Exercise text START
18 September 2018. The genome-editing technique Crispr used with stem cells is shown to release enzymes that reduce cocaine-seeking behavior in lab mice and protect against overdoses. A team from University of Chicago describes its techniques in yesterday’s issue of the journal Nature Biomedical Engineering (paid subscription required).

Cocaine is an addictive stimulant made from the coca plant, often abused as a recreational street drug. The drug is sold and inhaled through the nose as a fine powder, injected in the blood stream, or smoked in crystal form, known as crack. Cocaine works in the brain by increasing levels of the neurotransmitter chemical dopamine, and also prevents dopamine from being recycled into nerve cells, allowing the neurotransmitter to accumulate. This build-up of dopamine in the brain provides a sudden reward, or “high,” that reinforces drug-taking behavior, but also desensitizes reward circuits, requiring larger and more frequent doses to maintain the reward.

In addition to physical symptoms (e.g., nausea and irregular heartbeat), as well as unpredictable and violent behavior, increasing cocaine use can lead to overdoses. According to National Institute on Drug Abuse and CDC, the number of cocaine overdose deaths in the U.S. more than doubled since 2012, rising from about 6,000 that year to more than 14,500 in 2017.

University of Chicago researchers, led by medical school professors Ming Xu and Xiaoyang Wu are seeking ways to break cocaine’s addiction cycle. An enzyme in the body known as butyrylcholinesterase or BCHE is known to metabolize and degrade cocaine, and other drugs prone to abuse. The problem with BCHE is it works only briefly in the body, which makes it difficult to use as a treatment for cocaine addiction. The team thus sought a way to extend BCHE’s active time to make it an effective treatment.

In earlier research, Wu and colleagues showed the feasibility of the genome-editing technique Crispr with skin stem cells for insulin production in lab mice that can be grown into cellular collections called organoids and transplanted back to the skin of the animals. Crispr, short for clustered regularly interspaced short palindromic repeats, is a technique for editing genomes based on bacterial defense mechanisms that use RNA to identify and monitor precise locations in DNA. Skin grafts and transplants are common therapies to treat burns, for example, and the authors say this stem cell technique is a variation of the practice.
Exercise text END
Extracted records START
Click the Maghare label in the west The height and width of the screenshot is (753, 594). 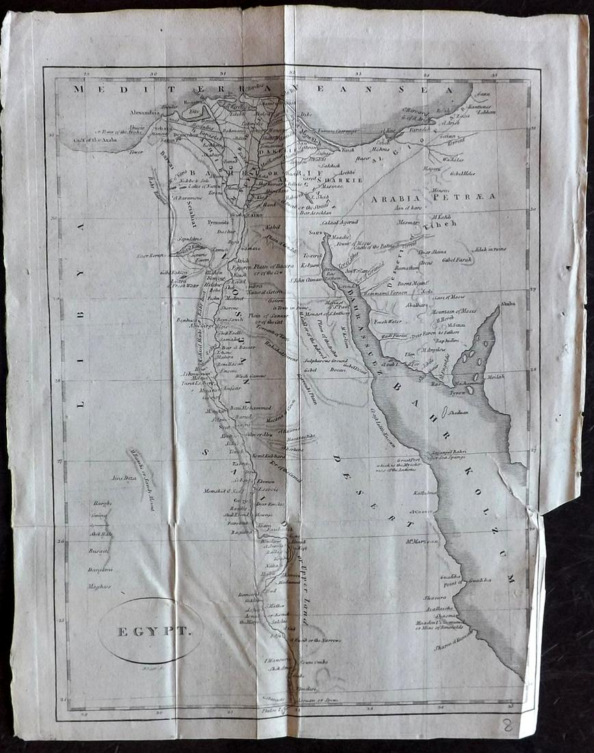pos(99,586)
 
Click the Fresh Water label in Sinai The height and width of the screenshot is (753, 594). pos(388,320)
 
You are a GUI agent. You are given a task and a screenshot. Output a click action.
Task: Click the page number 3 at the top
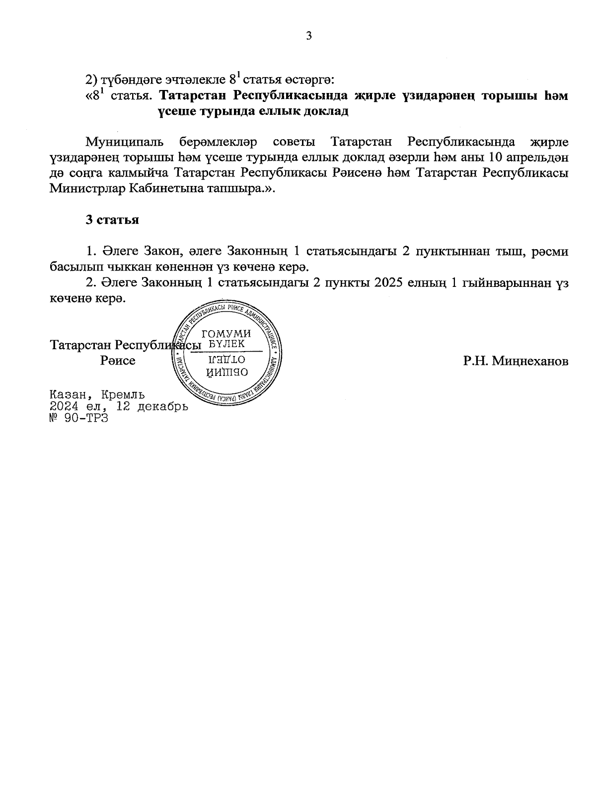pyautogui.click(x=308, y=36)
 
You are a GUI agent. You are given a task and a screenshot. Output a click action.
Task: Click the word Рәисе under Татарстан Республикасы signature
pyautogui.click(x=118, y=360)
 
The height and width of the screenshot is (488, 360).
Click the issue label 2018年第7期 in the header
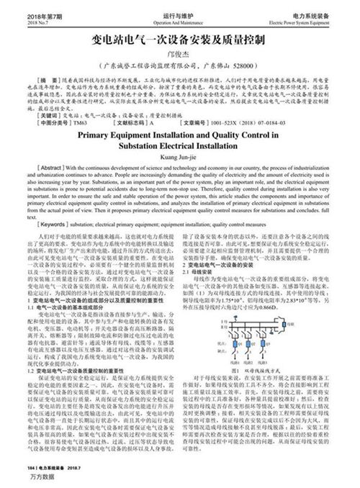click(24, 14)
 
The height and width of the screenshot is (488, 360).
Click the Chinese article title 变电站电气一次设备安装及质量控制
click(179, 39)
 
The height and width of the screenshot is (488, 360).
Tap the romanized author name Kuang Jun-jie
click(179, 162)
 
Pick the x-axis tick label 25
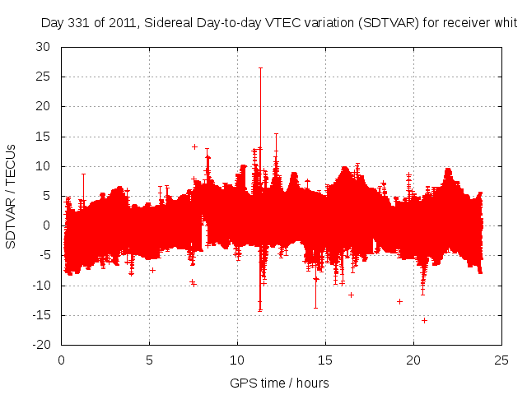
Extracted records END
**Work order 1**
Repeat the article about Crispr and cocaine addiction word for word, from "18 September 2018." to "(paid subscription required).".
**Work order 2**
Go on with the article about Crispr and cocaine addiction from the point where it stops.
You can ignore the data.

**Expected output 1**
18 September 2018. The genome-editing technique Crispr used with stem cells is shown to release enzymes that reduce cocaine-seeking behavior in lab mice and protect against overdoses. A team from University of Chicago describes its techniques in yesterday’s issue of the journal Nature Biomedical Engineering (paid subscription required).

**Expected output 2**
In this case, the Chicago team used Crispr edited the genomes of skin progenitor and stem cells from newborn mice adding a gene to express engineered BCHE enzymes with longer active lifetimes than than the natural form. The researchers cultured the stem cells to transform into skin cells which were transplanted into lab mice induced with cocaine addictions. The transplanted skin cells grew normally and were well tolerated by the mice.

“We had an effective enzyme that can degrade cocaine with high efficiency,” says Xu in a university statement. “We had Crispr, a genetic tool that enabled us to introduce a gene of interest inside the cell without affecting other genes. And, most importantly we had technology, developed by my colleague Xiaoyang Wu, to put genetically modified skin cells back into an immunocompetent recipient.”

The team reports mice with the engineered BCHE skin transplants were able to clear cocaine from their blood steams faster than untreated mice. As a result, the treated mice showed less drug-seeking behavior, such as entering areas associated with cocaine supplies than untreated mice. Also, the skin-transplant mice withstood overdose quantities of cocaine that the authors say would have killed untreated mice. In addition, expression of  BCHE continued for about 10 weeks in the mice, which suggests the treatments can have longer term effects.